Het archief van het Groninger stadsbestuur (1594-1815) herbergt ontelbare bijzondere documenten, waarvan een groot gedeelte nog niet ontdekt is. Onlangs hebben we een mooie vondst gedaan in dit archief: een brief en gedicht van de 17e-eeuwse dichteres Sibylle van Griethuysen (1621-1699), gericht aan de ‘heeren’ van het stadsbestuur.

Sibylle van Griethuysen, geboren in het Gelderse Buren, trouwde in 1638 met een Friese apotheker. Ze leerde Frans en Latijn en was vanaf haar vijfentwintigste actief als dichteres. In 1646 verscheen haar bundel Spreeckende Schildery, met daarin onder andere een satirisch gedicht over een vete tussen twee dominees uit Appingedam, waar Sibylle met haar echtgenoot was gaan wonen. Het gedicht zorgde voor een relletje. Een van de dominees had zich laten omkopen en hier kon de ander niet mee leven. Toen de kerkenraad de ruzie goed en wel gesust had, publiceerde Sibylle haar gedicht, in samenwerking met de kwade dominee. De omgekochte dominee kwam hier verkapt in voor, maar Damsters wisten natuurlijk waar ze over schreef. De kerkenraad besloot haar uit te sluiten van het Heilig Avondmaal totdat ze schuld zou bekennen, maar dit weigerde ze. Sibylle had duidelijk haar op de tanden.
De brief
Dat Sibylle assertief was, blijkt ook uit de brief die ze op 26 mei 1650 schreef aan het stadsbestuur van Groningen. Waarschijnlijk schreef ze de brief tijdens een reis van Amsterdam naar Groningen. Ze zat vermoedelijk op een schip, gezien ze in haar brief de Romeinse God van de golven, Neptunus, aanhaalt. In de brief probeert ze haar dichtkunsten onder de aandacht te brengen bij het stadsbestuur, als een stukje PR avant la lettre. Een unieke zelfpromotie, waarmee ze vraagt of het stadsbestuur iets ziet in het ‘in druck’ uitbrengen van haar gedichten. Ze draagt een geestelijke boodschap uit, want ze benadrukt voortdurend hoe gelovig en vroom ze is. In haar brief verwijst ze bijvoorbeeld naar Jehova, een andere benaming voor God. Ze schrijft dat het gedicht ‘in aller oprechticheijt en eenvoudicheijt door de hoogste verblijdinge uijt de pen [is] gevallen.’
Het gedicht

Bij de brief sloot Sibylle een gedicht van twee kantjes.

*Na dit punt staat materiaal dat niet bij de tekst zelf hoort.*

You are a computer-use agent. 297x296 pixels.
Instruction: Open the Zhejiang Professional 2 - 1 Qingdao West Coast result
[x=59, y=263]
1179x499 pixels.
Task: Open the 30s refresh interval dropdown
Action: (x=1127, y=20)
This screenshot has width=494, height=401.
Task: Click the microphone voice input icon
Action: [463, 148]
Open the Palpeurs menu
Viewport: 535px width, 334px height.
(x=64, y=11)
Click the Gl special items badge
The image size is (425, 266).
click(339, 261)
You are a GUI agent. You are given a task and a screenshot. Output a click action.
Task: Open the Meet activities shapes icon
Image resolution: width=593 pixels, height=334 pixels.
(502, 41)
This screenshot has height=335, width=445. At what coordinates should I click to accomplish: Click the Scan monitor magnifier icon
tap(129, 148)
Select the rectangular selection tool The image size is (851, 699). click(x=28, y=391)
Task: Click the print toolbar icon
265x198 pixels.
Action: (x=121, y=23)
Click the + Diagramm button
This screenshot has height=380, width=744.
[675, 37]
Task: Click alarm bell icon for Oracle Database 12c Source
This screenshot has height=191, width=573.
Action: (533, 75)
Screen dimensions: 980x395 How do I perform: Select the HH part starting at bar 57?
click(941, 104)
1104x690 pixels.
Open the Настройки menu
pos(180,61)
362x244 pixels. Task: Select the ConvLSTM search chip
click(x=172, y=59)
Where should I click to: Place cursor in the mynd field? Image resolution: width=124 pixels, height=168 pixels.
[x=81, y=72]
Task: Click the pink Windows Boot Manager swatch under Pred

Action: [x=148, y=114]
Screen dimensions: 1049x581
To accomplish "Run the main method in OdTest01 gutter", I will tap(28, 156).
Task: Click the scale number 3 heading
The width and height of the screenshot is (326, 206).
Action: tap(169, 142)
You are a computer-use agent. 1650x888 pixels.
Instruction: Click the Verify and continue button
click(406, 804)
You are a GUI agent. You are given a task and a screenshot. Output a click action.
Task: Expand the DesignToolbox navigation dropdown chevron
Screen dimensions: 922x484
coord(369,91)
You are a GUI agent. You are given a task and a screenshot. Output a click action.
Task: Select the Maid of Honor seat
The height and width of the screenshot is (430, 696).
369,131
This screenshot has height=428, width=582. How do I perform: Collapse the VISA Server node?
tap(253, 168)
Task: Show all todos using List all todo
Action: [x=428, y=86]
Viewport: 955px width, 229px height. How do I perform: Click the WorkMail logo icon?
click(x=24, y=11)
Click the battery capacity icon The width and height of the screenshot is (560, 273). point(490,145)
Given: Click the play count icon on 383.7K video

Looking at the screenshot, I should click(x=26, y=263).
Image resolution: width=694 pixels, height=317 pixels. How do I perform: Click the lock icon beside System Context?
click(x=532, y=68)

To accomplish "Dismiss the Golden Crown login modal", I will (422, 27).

Aangezien ze aan het stadsbestuur wilde laten zien wat ze in haar mars had, stuurde ze waarschijnlijk een van haar beste gedichten op waarin ze onder andere schrijft over haar woonplaats Appingedam.

Transcriptie van bovenstaande afbeelding:
Ick coom uijt Themis last ten hemel afgesonden,
Om vrolijck te verconden
Het langh gevonschte blij,
Dat Gronings scepter pronckt ops Damsters heerschappij.
Appingedam en de stad Groningen waren al vanaf de middeleeuwen aan elkaar gewaagd: Appingedam was namelijk de enige stad in de Ommelanden met stadsrechten. Daarom werd er, net als in Groningen, veel handelgedreven. Dit zorgde voor frustratie bij de inwoners van de stad Groningen, omdat zij eigenlijk een monopolie op de handel in het gebied wilden. Sibylle wil met deze alinea vermoedelijk de verbondenheid, maar ook de concurrentiestrijd tussen Groningen en Appingedam tonen. De God Themis die ze aanhaalt, was in de Griekse mythologie de personificatie van orde en recht.
Sibylles zelfpromotie wierp later vruchten af. Ze werd bekender en kwam in contact met collega-dichters zoals Joan Blasius en Constantijn Huygens. Hoewel ze tegenwoordig minder bekend is, blijkt uit haar contact met heren van dit kaliber dat ze in haar eigen tijd gerespecteerd en gewaardeerd werd. Niet veel vrouwen slaagden er 350 jaar geleden in om zo’n status te bereiken.